Please use this identifier to cite or link to this item: https://repository.iimb.ac.in/handle/123456789/4051
Title: Developing an option pricing model by including variable volatility
Authors: Nandita, Koshal 
Mrinal, Bhanwal 
Issue Date: 2006
Publisher: Indian Institute of Management Bangalore
Series/Report no.: Contemporary Concerns Study;CCS.PGP.P6-035
Abstract: Option prices are directly related to volatility of the underlier. Thus one can view volatility forecasts as being alternative estimates of option prices. A volatility forecast that is higher than the implied volatility implies underpricing of the option, and volatility forecast that is lower than the implied volatility implies overpricing of the option. There is important information in the cross-section of stock volatilities that leads to better forecasts of future volatility than those contained in the individual implied volatilities.

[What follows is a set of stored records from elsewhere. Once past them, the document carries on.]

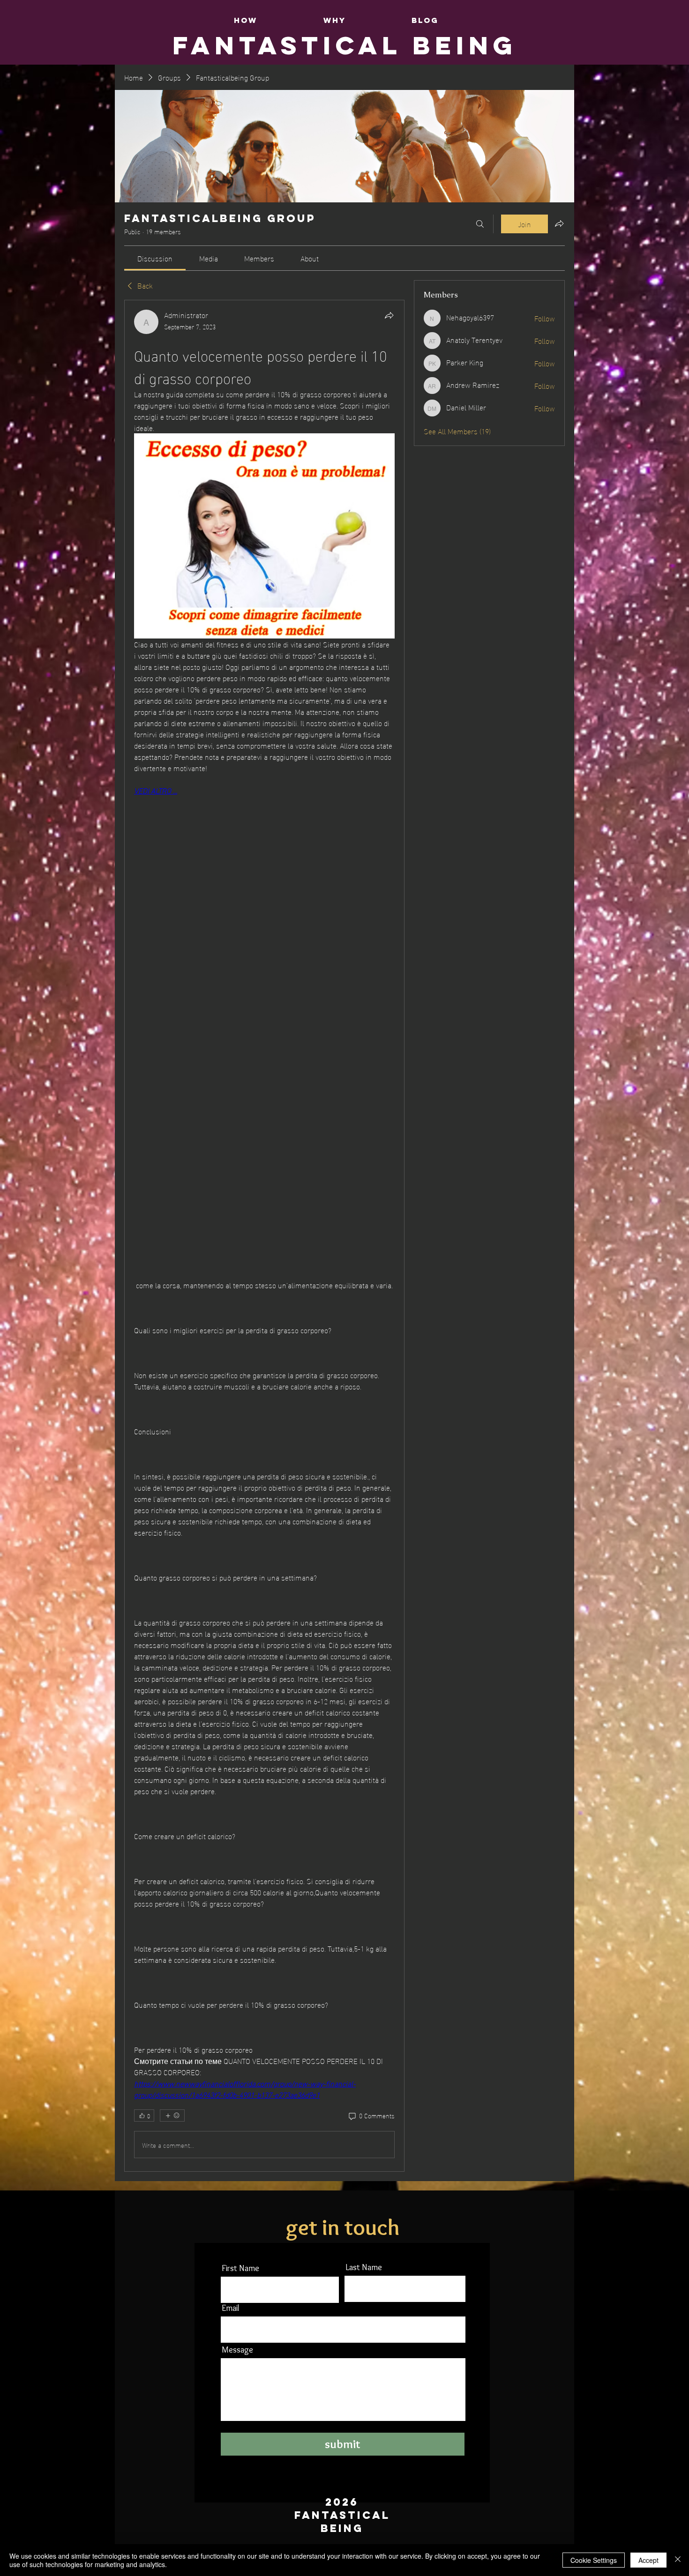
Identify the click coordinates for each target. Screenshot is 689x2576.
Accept (648, 2560)
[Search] (480, 224)
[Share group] (559, 223)
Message (237, 2350)
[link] (154, 258)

This is the basic premise of the forecasting model being explored in this project. An option pricing strategy is constructed wherein the future change in implied volatility is predicted given the present implied volatility of the option and the realized volatility of the stock prices. This option-pricing model used to construct a trading strategy by taking directional positions in portfolios consisting of puts and calls. The evidence in the paper suggests that the information from the cross-section of volatility can be used to construct profitable trading strategies.